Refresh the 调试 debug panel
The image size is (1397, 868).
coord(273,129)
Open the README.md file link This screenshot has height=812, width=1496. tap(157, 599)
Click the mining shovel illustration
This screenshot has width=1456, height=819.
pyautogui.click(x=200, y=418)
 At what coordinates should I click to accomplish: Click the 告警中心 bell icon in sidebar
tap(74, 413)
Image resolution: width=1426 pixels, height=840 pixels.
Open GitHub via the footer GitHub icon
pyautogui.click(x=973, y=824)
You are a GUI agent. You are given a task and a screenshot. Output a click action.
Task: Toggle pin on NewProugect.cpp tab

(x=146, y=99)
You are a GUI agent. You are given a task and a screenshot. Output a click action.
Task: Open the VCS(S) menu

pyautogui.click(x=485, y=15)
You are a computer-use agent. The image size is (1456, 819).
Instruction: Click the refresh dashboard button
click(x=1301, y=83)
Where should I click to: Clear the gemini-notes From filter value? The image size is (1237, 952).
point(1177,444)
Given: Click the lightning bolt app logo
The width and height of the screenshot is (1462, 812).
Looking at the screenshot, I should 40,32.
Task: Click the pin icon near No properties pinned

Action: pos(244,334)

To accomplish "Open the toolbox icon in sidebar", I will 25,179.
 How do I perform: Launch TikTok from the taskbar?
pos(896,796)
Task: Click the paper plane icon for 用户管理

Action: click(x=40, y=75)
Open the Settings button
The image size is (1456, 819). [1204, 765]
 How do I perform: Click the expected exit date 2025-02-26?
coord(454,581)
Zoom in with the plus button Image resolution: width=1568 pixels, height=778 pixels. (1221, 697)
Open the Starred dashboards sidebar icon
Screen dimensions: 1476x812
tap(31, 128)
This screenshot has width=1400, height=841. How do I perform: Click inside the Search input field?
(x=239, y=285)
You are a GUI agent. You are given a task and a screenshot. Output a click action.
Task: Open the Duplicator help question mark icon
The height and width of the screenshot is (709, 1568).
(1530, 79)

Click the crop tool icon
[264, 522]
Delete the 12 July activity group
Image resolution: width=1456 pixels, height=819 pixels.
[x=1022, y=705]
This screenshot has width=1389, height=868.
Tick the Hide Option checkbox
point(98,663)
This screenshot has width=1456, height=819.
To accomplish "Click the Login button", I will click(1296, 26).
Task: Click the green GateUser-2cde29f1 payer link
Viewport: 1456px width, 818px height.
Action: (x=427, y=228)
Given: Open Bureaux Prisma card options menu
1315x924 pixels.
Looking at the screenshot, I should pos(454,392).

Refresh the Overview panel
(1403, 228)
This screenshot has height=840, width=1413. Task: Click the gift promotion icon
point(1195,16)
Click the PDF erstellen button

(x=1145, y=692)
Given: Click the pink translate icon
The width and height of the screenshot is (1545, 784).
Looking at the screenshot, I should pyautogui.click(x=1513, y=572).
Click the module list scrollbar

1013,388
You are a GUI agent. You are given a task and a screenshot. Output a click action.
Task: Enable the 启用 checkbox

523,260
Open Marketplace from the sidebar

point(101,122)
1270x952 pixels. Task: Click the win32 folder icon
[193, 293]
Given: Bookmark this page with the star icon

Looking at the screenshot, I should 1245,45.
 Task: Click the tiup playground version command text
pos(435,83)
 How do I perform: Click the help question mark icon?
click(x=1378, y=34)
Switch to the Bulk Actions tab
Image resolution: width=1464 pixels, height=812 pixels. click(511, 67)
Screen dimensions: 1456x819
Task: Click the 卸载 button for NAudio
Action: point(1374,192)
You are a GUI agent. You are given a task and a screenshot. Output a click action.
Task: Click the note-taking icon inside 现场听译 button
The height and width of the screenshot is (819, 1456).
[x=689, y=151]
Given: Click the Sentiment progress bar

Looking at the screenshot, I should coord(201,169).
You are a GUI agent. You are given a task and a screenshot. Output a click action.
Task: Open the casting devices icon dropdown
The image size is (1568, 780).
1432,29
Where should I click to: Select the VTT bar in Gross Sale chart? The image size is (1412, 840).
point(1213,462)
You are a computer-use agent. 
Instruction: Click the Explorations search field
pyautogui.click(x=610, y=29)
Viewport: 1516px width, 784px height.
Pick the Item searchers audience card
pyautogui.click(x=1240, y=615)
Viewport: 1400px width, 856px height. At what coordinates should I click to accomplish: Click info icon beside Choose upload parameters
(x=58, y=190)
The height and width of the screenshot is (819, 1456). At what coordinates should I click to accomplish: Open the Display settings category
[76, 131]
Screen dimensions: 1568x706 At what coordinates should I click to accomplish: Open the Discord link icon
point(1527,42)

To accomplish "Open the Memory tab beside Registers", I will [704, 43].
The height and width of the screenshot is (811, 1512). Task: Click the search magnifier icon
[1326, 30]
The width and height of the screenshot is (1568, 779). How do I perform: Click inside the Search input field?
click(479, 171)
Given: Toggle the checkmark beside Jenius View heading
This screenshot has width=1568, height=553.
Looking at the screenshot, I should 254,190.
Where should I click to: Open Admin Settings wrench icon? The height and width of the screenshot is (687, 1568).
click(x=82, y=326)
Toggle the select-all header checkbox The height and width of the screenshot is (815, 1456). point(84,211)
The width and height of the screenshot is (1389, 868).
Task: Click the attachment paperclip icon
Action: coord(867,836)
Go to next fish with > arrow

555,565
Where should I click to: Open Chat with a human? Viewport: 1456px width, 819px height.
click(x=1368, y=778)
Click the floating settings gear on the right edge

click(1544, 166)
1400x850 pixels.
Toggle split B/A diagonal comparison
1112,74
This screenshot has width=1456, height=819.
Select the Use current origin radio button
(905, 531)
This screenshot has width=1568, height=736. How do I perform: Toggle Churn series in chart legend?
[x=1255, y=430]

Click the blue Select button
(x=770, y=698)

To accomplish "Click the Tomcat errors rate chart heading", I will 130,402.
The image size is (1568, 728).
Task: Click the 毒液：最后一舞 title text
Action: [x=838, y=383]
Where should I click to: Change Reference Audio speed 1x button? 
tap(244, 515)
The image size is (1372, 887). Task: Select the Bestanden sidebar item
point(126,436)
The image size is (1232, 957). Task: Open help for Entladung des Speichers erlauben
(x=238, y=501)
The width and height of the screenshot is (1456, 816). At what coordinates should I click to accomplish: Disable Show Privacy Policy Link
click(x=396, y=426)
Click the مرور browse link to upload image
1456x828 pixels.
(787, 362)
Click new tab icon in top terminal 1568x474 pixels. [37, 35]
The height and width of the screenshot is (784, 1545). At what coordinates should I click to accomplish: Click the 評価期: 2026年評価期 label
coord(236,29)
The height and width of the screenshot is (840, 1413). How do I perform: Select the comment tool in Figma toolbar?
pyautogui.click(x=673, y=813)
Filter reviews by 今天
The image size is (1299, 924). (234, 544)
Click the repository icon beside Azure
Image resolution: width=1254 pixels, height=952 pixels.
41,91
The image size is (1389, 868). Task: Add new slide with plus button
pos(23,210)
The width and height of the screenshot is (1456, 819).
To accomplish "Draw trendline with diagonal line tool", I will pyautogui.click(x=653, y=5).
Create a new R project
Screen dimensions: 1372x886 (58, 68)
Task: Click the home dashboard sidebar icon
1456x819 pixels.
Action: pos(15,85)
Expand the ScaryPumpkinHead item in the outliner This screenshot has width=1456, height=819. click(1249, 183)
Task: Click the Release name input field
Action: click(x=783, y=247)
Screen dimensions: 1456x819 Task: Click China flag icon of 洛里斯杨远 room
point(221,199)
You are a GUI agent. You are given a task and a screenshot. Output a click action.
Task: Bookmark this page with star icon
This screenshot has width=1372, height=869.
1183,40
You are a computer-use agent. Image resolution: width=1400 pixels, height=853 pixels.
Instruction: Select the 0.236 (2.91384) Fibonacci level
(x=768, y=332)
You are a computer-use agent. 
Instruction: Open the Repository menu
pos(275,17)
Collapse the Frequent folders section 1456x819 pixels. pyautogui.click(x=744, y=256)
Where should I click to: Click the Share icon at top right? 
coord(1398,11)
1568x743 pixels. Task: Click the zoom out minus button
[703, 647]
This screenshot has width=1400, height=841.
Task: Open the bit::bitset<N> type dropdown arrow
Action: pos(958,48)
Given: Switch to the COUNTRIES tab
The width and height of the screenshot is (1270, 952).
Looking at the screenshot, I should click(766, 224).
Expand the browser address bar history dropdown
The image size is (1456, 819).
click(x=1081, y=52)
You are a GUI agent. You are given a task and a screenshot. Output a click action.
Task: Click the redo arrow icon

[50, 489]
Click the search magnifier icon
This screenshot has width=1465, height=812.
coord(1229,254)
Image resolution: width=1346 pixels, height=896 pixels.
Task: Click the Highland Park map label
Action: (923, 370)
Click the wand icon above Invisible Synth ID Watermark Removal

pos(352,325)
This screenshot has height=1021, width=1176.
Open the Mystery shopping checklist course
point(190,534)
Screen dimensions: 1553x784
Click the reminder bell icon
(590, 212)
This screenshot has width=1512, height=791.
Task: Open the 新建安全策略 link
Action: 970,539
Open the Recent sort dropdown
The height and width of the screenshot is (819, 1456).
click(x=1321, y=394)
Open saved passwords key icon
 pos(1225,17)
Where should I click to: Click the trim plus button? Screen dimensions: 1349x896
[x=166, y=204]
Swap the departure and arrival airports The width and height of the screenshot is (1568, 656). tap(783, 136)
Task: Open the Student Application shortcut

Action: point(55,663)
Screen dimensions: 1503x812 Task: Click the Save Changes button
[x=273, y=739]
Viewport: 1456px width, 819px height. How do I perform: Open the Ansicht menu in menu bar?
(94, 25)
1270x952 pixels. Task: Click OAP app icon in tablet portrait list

__GOAL OF THE EXERCISE__
Please write out the lines that run from the one with "1568x743 pixels. Task: Click" to the end of the records, both included, exactly as they appear.

__RESPONSE__
1568x743 pixels. Task: Click the zoom out minus button
[703, 647]
This screenshot has width=1400, height=841.
Task: Open the bit::bitset<N> type dropdown arrow
Action: pos(958,48)
Given: Switch to the COUNTRIES tab
The width and height of the screenshot is (1270, 952).
Looking at the screenshot, I should click(766, 224).
Expand the browser address bar history dropdown
The image size is (1456, 819).
click(x=1081, y=52)
You are a GUI agent. You are given a task and a screenshot. Output a click action.
Task: Click the redo arrow icon

[50, 489]
Click the search magnifier icon
This screenshot has width=1465, height=812.
coord(1229,254)
Image resolution: width=1346 pixels, height=896 pixels.
Task: Click the Highland Park map label
Action: (923, 370)
Click the wand icon above Invisible Synth ID Watermark Removal

pos(352,325)
This screenshot has height=1021, width=1176.
Open the Mystery shopping checklist course
point(190,534)
Screen dimensions: 1553x784
Click the reminder bell icon
(590, 212)
This screenshot has width=1512, height=791.
Task: Open the 新建安全策略 link
Action: 970,539
Open the Recent sort dropdown
The height and width of the screenshot is (819, 1456).
click(x=1321, y=394)
Open saved passwords key icon
 pos(1225,17)
Where should I click to: Click the trim plus button? Screen dimensions: 1349x896
[x=166, y=204]
Swap the departure and arrival airports The width and height of the screenshot is (1568, 656). tap(783, 136)
Task: Open the Student Application shortcut

Action: point(55,663)
Screen dimensions: 1503x812 Task: Click the Save Changes button
[x=273, y=739]
Viewport: 1456px width, 819px height. How do I perform: Open the Ansicht menu in menu bar?
(94, 25)
1270x952 pixels. Task: Click OAP app icon in tablet portrait list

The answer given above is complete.